Stored items
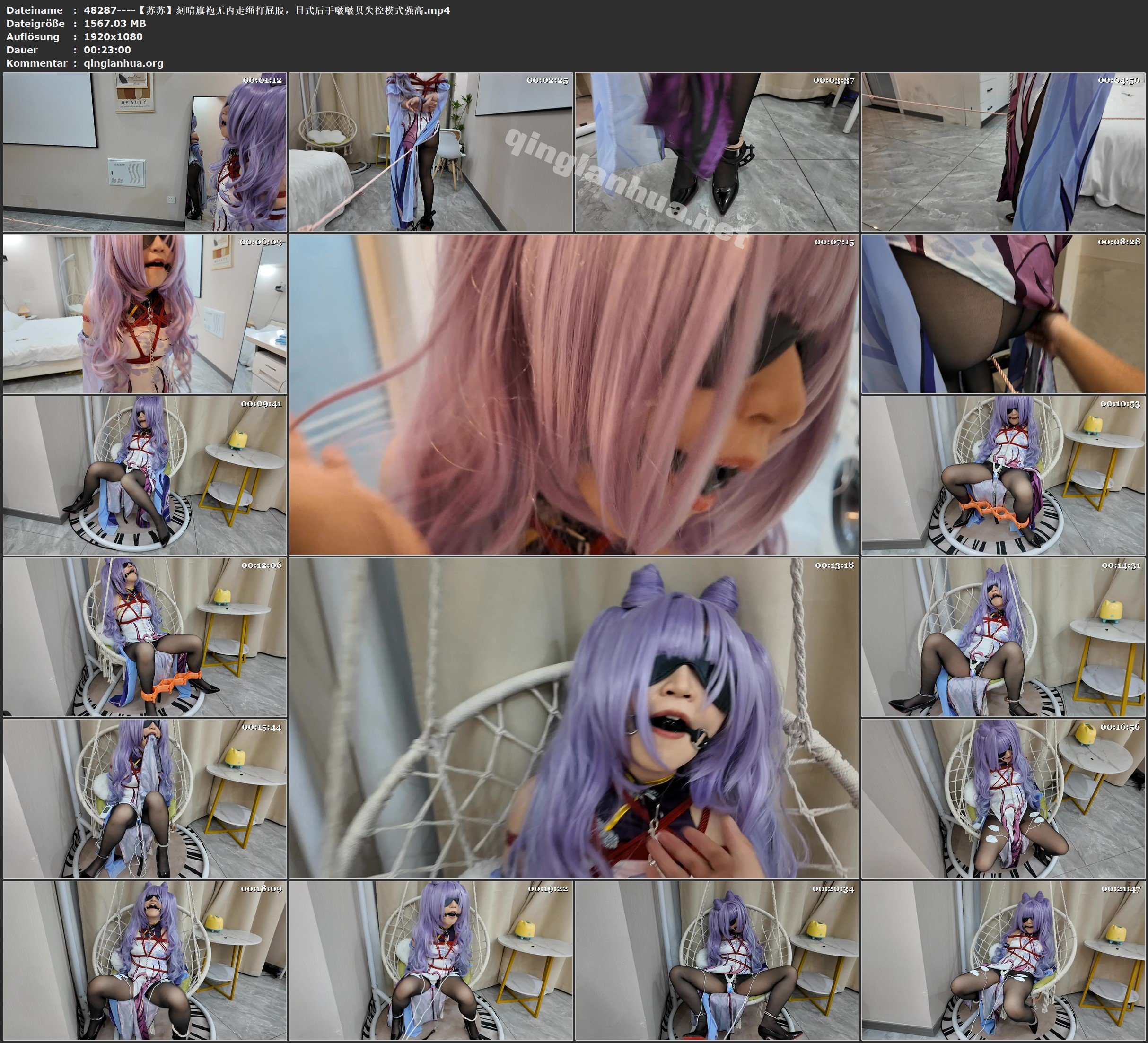This screenshot has height=1043, width=1148.
Task: Select the frame labeled 00:16:56
Action: pyautogui.click(x=1003, y=799)
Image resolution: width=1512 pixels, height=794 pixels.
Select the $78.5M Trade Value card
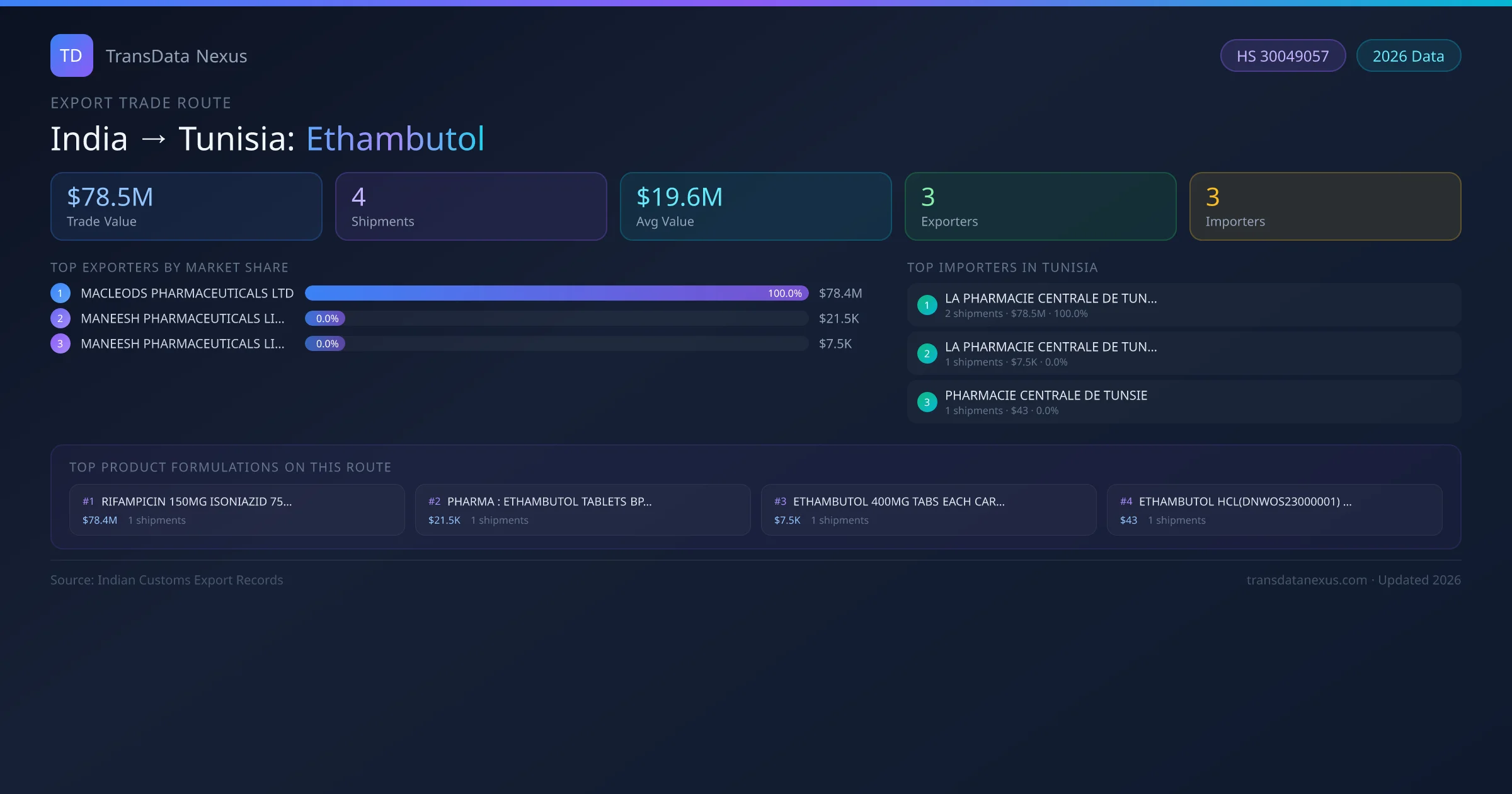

§ YOUR TASK: Say again, word for word, every line from the one with "Image resolution: width=1512" through the last line of the data above, minus the pictures.

§ EXERCISE OUTPUT:
Image resolution: width=1512 pixels, height=794 pixels.
Select the $78.5M Trade Value card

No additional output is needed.